As Barack Obama surveys the landscape of an America he must now take full responsibility for, he sees a Congress as badly divided as post-Civil War days. His first two years of social legislation that could not be successfully challenged in Congress with his huge majority, has wilted after a thunderous voter backlash last November. His almost total disengagement from the leaders in Congress left theM adrift and woefully chaotic.
Many political pundits pointed out in 2008 Obama’s tremendous liability would be his lack of close personal political relationships in Washington.
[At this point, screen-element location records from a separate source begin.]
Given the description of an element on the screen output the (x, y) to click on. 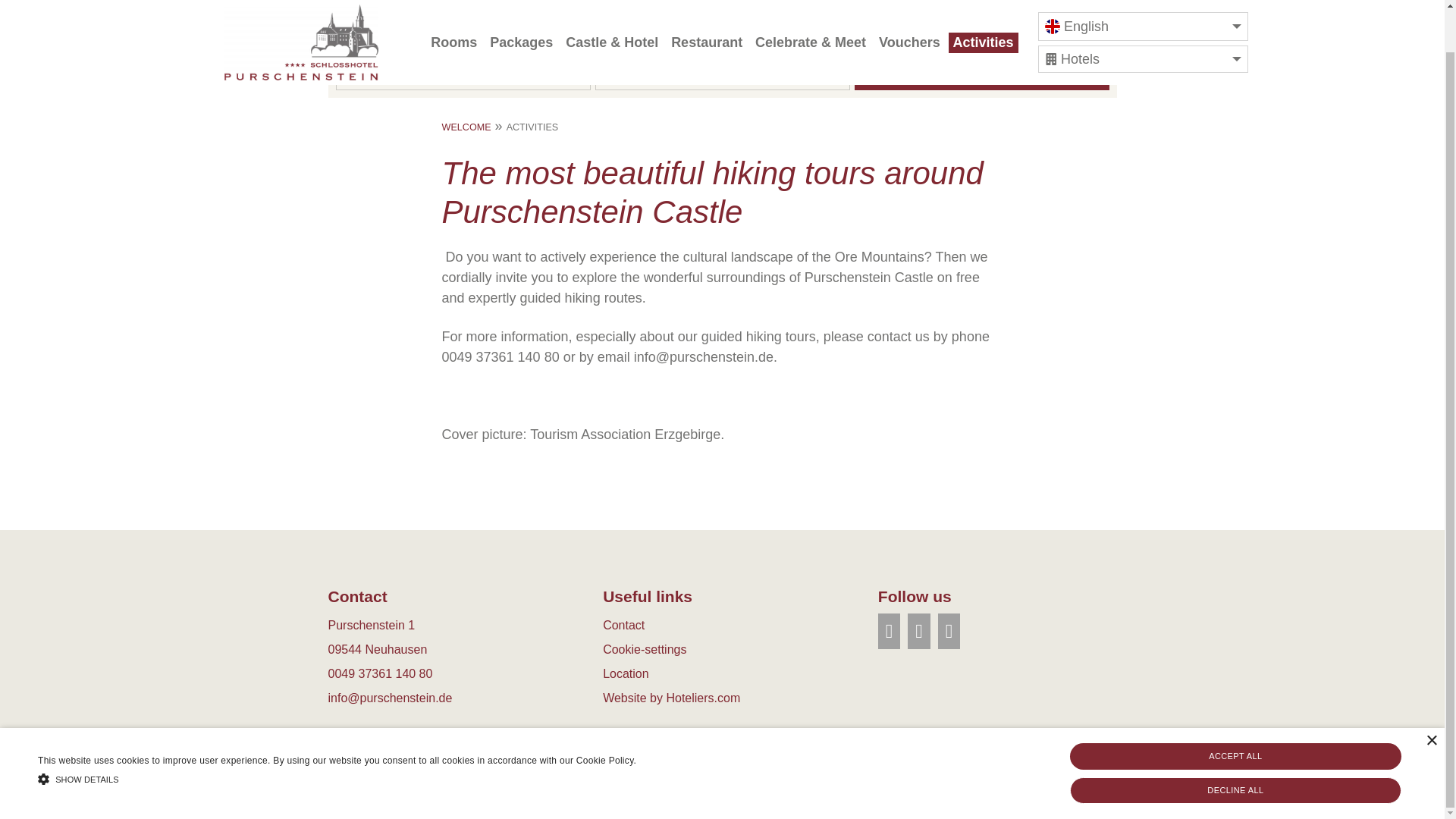
Vouchers (909, 4)
Book (980, 76)
Location (625, 673)
ACTIVITIES (532, 127)
Packages (520, 4)
WELCOME (465, 127)
Read more (662, 716)
Contact (623, 625)
Restaurant (706, 4)
Book (980, 76)
Website by Hoteliers.com (670, 697)
Cookie-settings (643, 649)
Rooms (453, 4)
Activities (983, 4)
Given the description of an element on the screen output the (x, y) to click on. 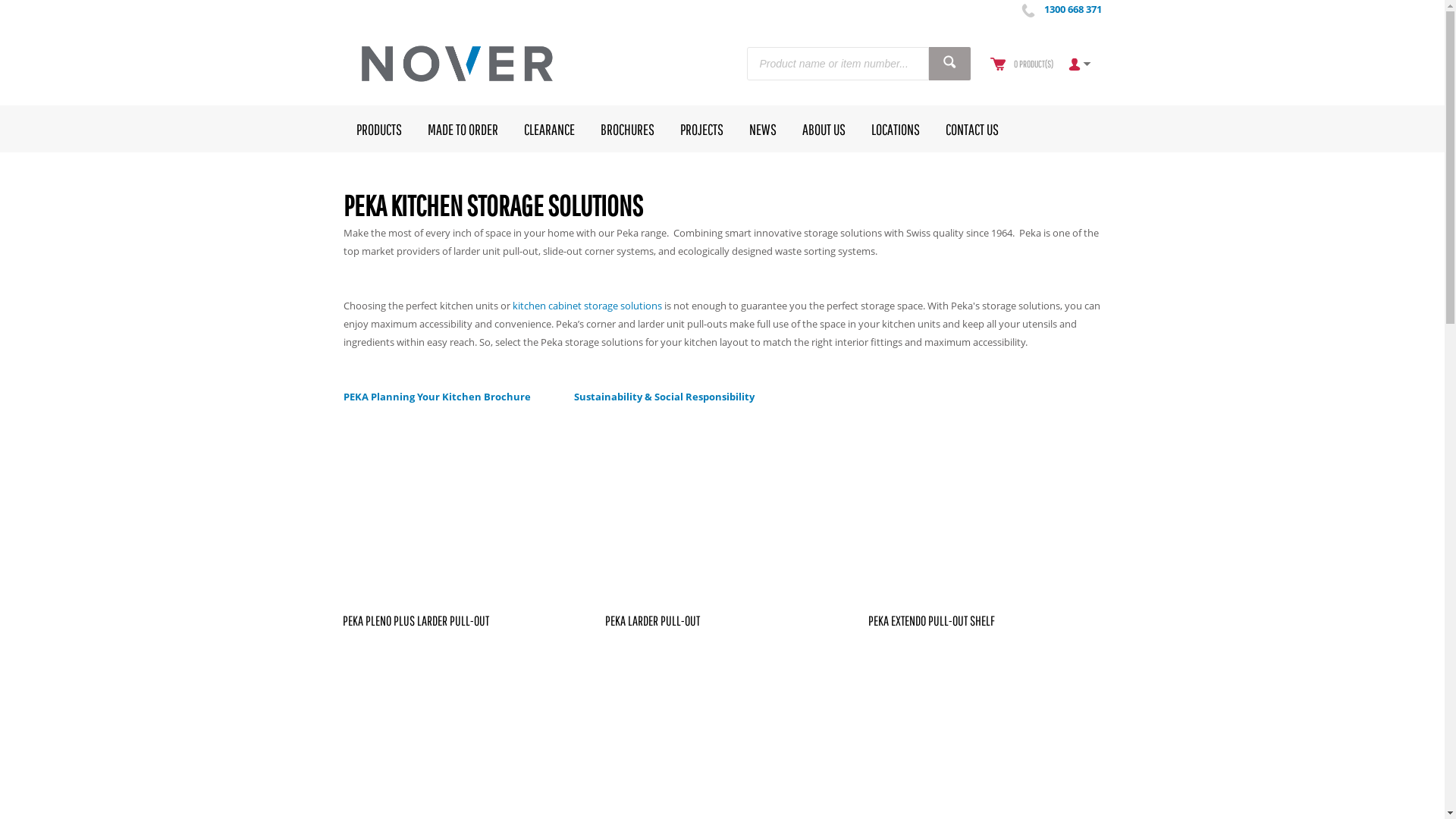
BROCHURES Element type: text (626, 128)
PEKA EXTENDO PULL-OUT SHELF Element type: text (931, 620)
CLEARANCE Element type: text (549, 128)
CONTACT US Element type: text (971, 128)
0 PRODUCT(S) Element type: text (1032, 63)
kitchen cabinet storage solutions Element type: text (587, 305)
ABOUT US Element type: text (822, 128)
PEKA Planning Your Kitchen Brochure Element type: text (436, 396)
PRODUCTS Element type: text (378, 128)
PROJECTS Element type: text (701, 128)
Search products Element type: hover (948, 63)
PEKA LARDER PULL-OUT Element type: text (652, 620)
LOCATIONS Element type: text (895, 128)
Peka Pleno Plus Larder Pull-Out Element type: hover (459, 513)
Peka Larder Pull-Out Element type: hover (721, 513)
NEWS Element type: text (761, 128)
PEKA PLENO PLUS LARDER PULL-OUT Element type: text (415, 620)
Peka Extendo Pull-Out Shelf Element type: hover (984, 513)
1300 668 371 Element type: text (1072, 8)
MADE TO ORDER Element type: text (462, 128)
Sustainability & Social Responsibility Element type: text (663, 396)
Given the description of an element on the screen output the (x, y) to click on. 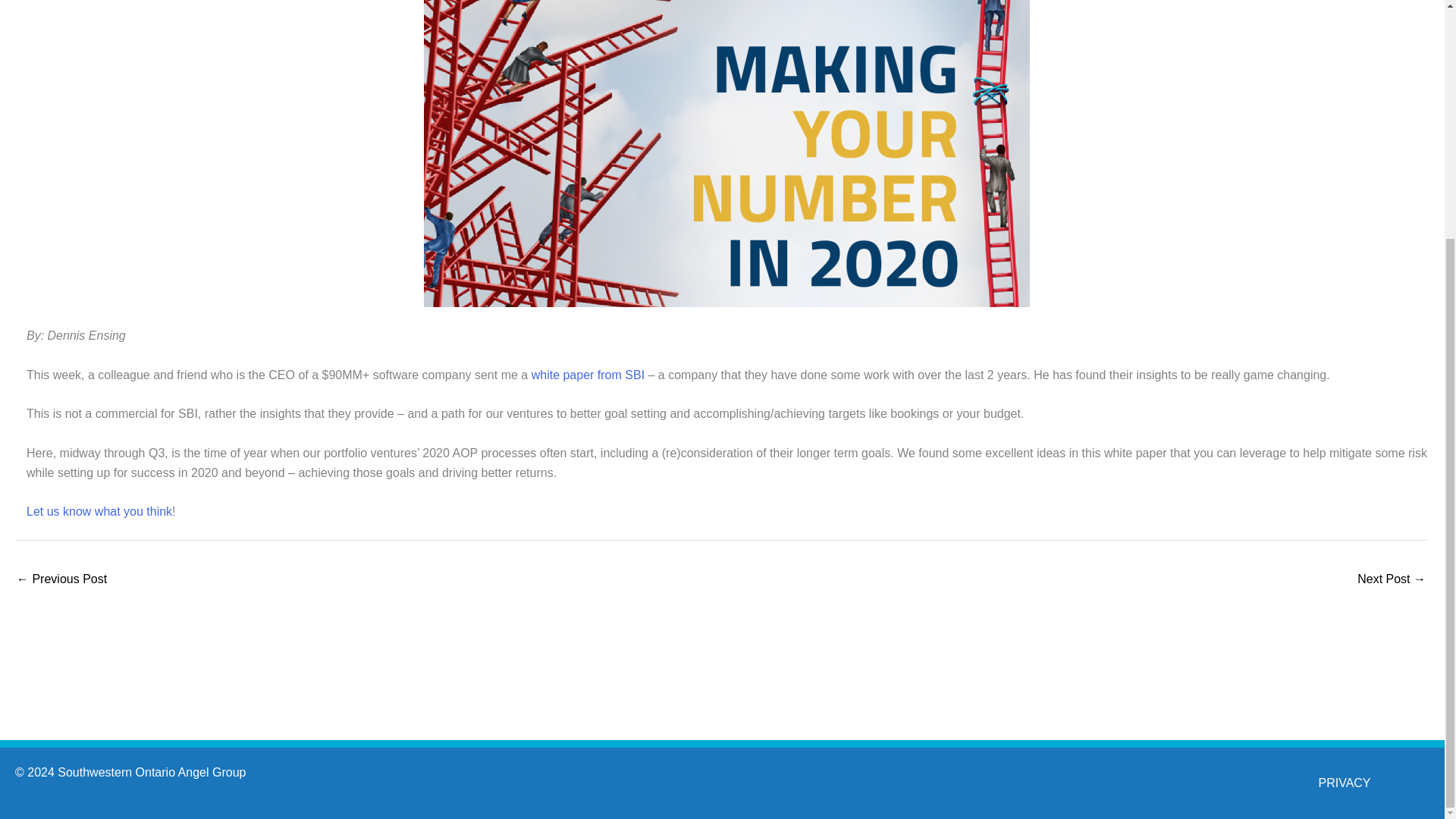
10 Tips To Elevate your Email Etiquette (61, 580)
Summer Golf Social (1390, 580)
Given the description of an element on the screen output the (x, y) to click on. 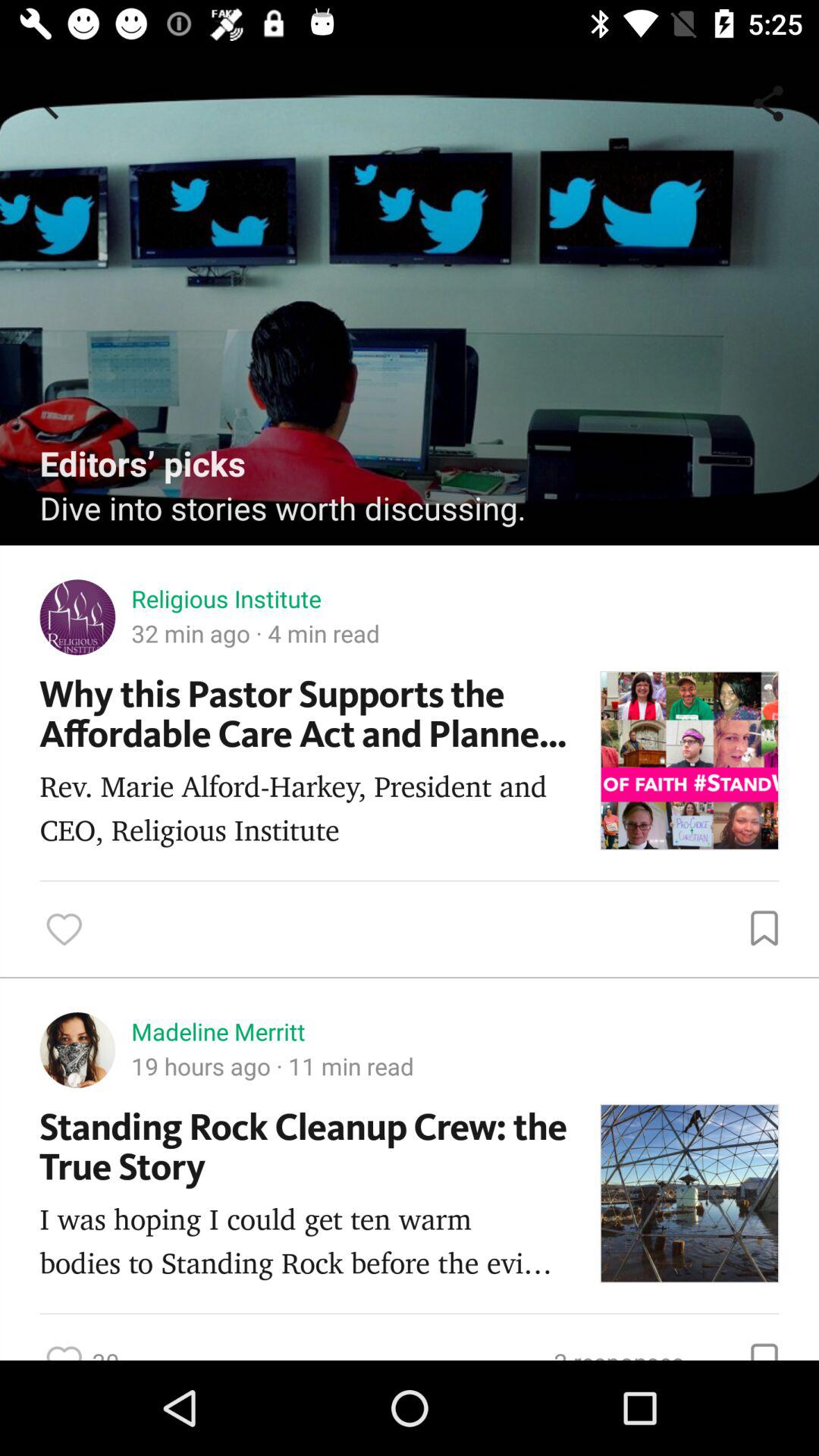
turn on item at the top right corner (771, 103)
Given the description of an element on the screen output the (x, y) to click on. 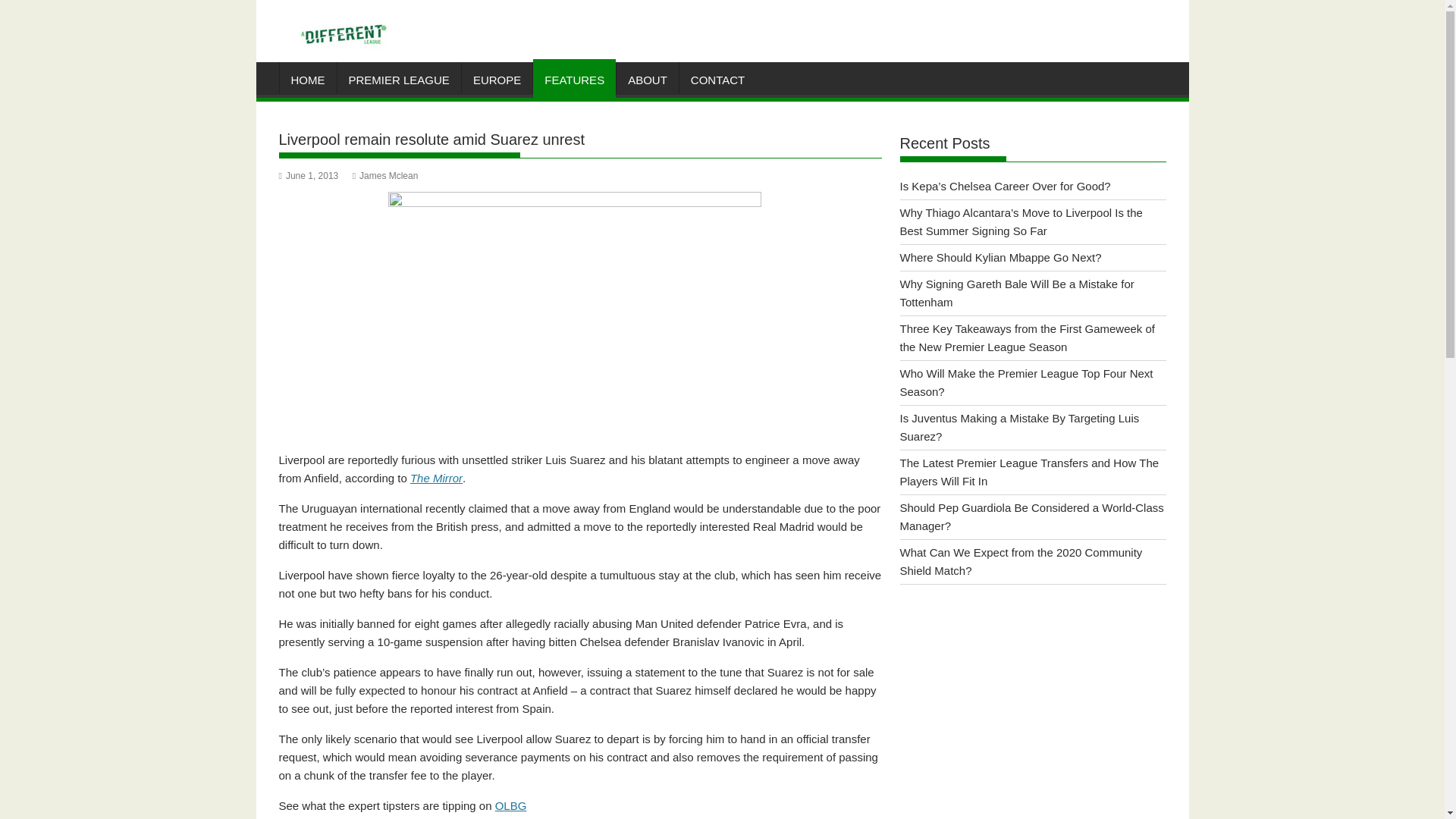
June 1, 2013 (309, 175)
ABOUT (646, 80)
James Mclean (385, 175)
The Mirror (436, 477)
EUROPE (496, 80)
PREMIER LEAGUE (398, 80)
CONTACT (717, 80)
OLBG (511, 805)
FEATURES (573, 80)
HOME (307, 80)
Given the description of an element on the screen output the (x, y) to click on. 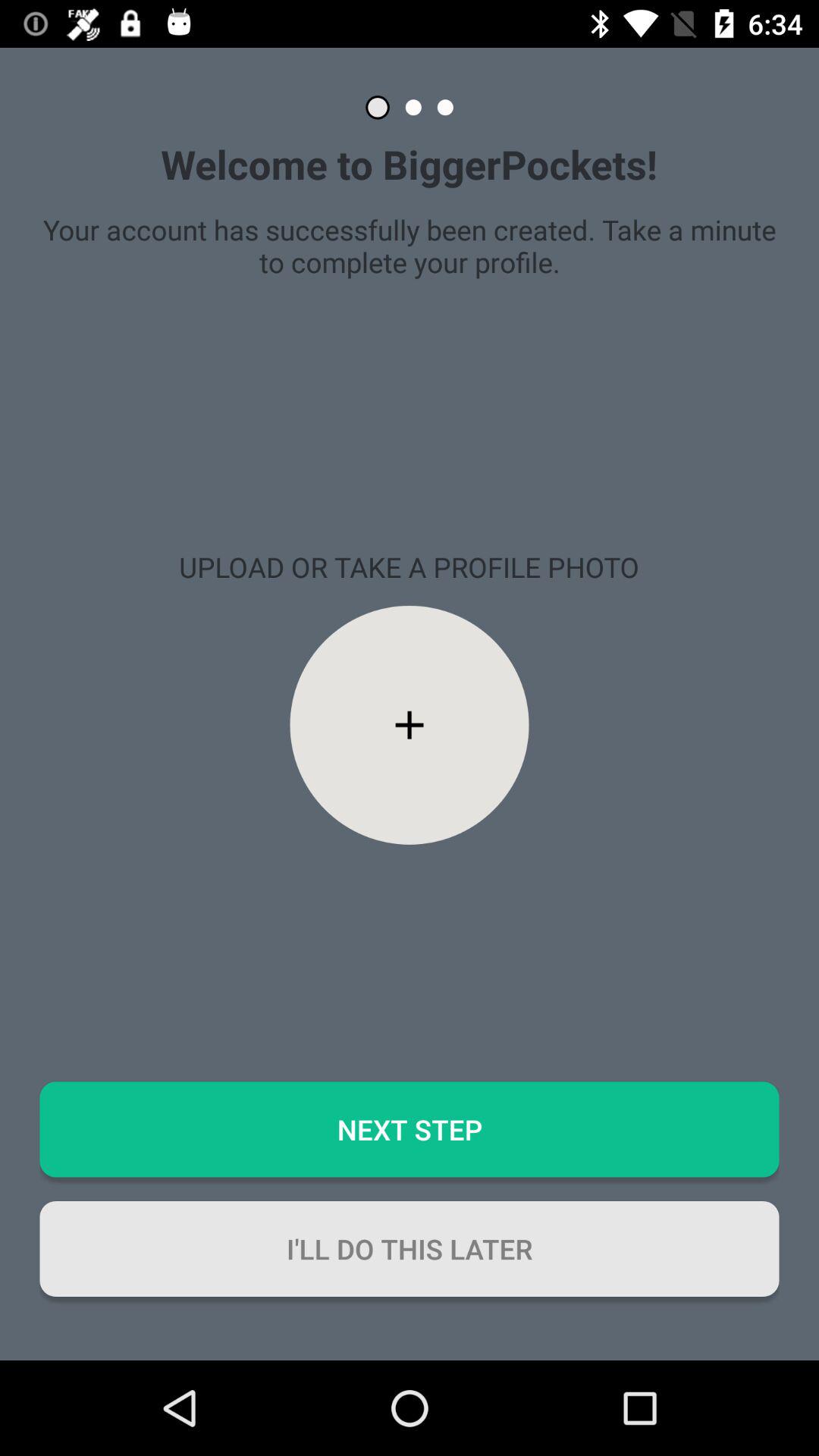
turn off the i ll do button (409, 1248)
Given the description of an element on the screen output the (x, y) to click on. 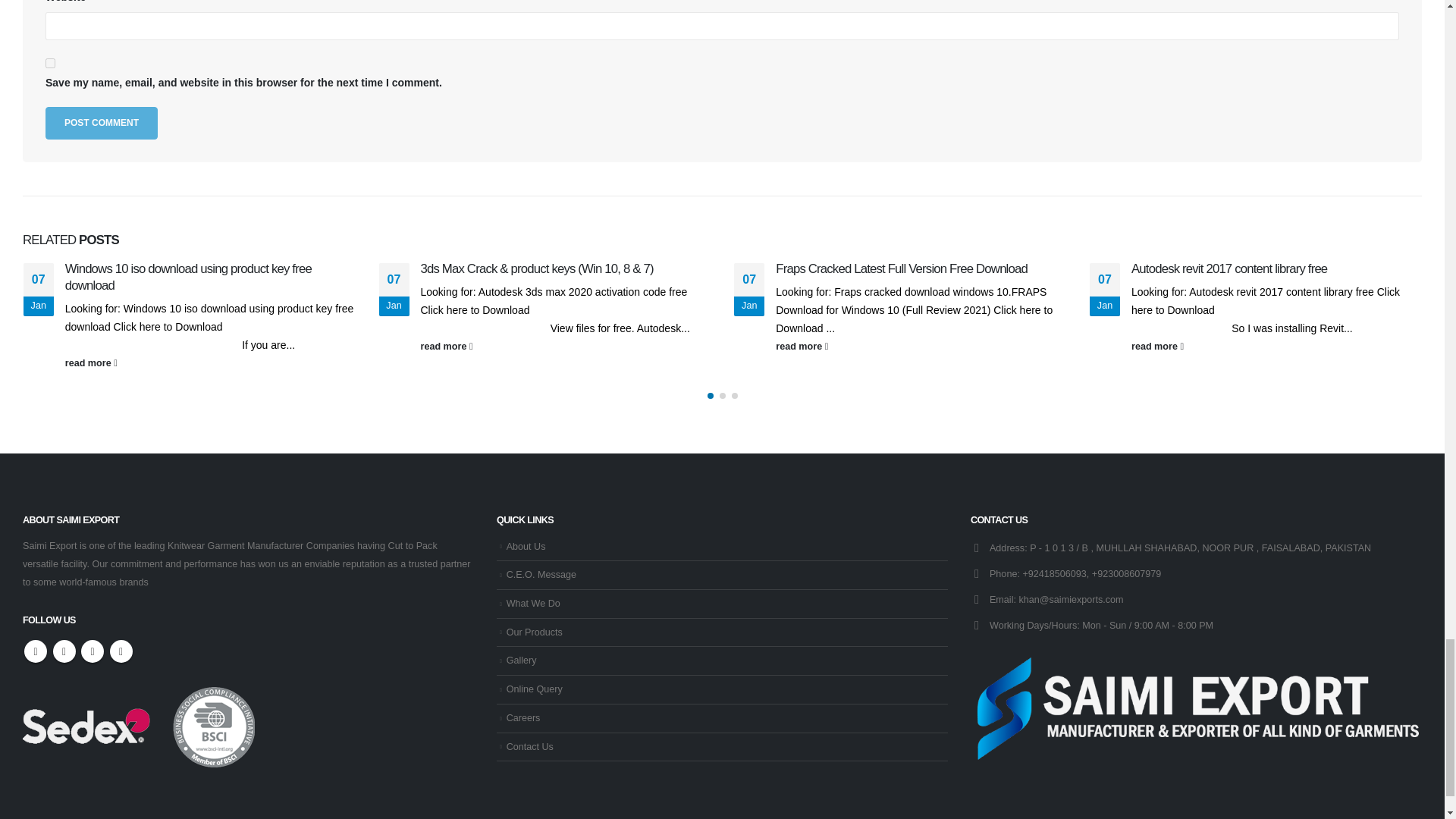
yes (50, 62)
Post Comment (101, 123)
Post Comment (101, 123)
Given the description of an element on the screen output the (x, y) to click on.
No room to pressure others into supporting his postions as a virtual stranger within a fraternity of career politicians.
His once fire and brimstone speeches addressing the need to raise the nations’s quality of life while bringing hope to millions of the less fortunate is now mired in endless government deficit debate, threatened shutdowns of government and political discourse from his most liberal supporters who feel abandoned.
The bipartisan “super committee” selected by Congress to break last summer’s gridlock on the nation’s deficit spending seem hopelessly deadlocked in their individual positions. There is no consensus among them to invite the president to intervene since none of them are on record envisioning his influence as relevant.
The campaign dollars grow thinner as these problems fester and grow. The small donors of his first campaign now sit on the sidelines and watch the parade go by. Many have little or no money to give as many have lost their job or fear they will soon. Ten dollars is now seen as disposable income that now must pay next month’s rent.
The polls continue to show a rapid decline into the low forties or high thirties. What began last spring as a lively and competitive re-election race is turning into a “anyone but Obama” political funeral.
What were key factors in the president’s 2008 victory, the African-Americans (95 percent of their vote), Hispanic and Jewish voters now need extraordinary presidential attention. These voting blocs should be traditional slam dunk supporters at this stage of his re-election bid. A special Chicago staff has been organized to whip up their enthusiasm taking away valuable manpower for more crucial areas of the electorate. .
African-Americans have been the most surprising problem. They strongly feel Obama has ignored them. That perception can be seen in the extraordinarily high unemployment numbers of blacks compared to other ethnic groups. His speech the other day urging them to “stop complaining, take off their slippers …,” did little to silence their frustrations as his most ardent supporters.
Now Obama has called for a new jobs bill in the wake of the stimulus-driven, government guaranteed loan of the now bankrupted Solyndra Solar Panels. As the FBI and other federal agencies investigate the loss of over $525 million taxpayer dollars in a government boondoggle, supported by the Energy Department and the White House, the president wants an additional $450 million for “job creation.”
Wasn’t that what the $850 billion first stimulus was supposed to do?
The understandable skepticism of Congress and Obama’s three-year track record of ever-growing deficits make passage of the bill unlikely. In fact, two weeks after his special session of Congress speech, the bill has yet to be officially filed in Washington. No one is quite sure where he plans to get the money aside from his murky threats to make the rich “pay their fair share.”
An increasingly desperate commander-in-chief is now resorting to a familiar theme of taxing the richest Americans among us. A tried and true tactic used since the French Revolution to rally less fortunate Americans while removing personal blame for a stagnant economy. Create a common enemy that can be held responsible for the last three years of record unemployment and job losses.
Obama’s biggest nightmare is now the once adoring media. They are now showing evidence of disillusion and “Obama burnout” through tougher editorials and detailed pieces on White House policy. Even his most ardent supporters are now beginning to recognize what a one-term Obama presidency will mean to the cause they cherish above anything else – liberalism.
Times are tough for President Obama. By all indications economic indicators, unemployment will remain sky high and the economy is unlikely to rebound significantly by November, 2012. Unlike Bill Clinton, who suffered major losses in the 1994 midterm elections, he was politically astute enough to move to the center. It appears this president is more concerned with reviving his failed ideology than being re-elected.
The hour grows late for any miracles.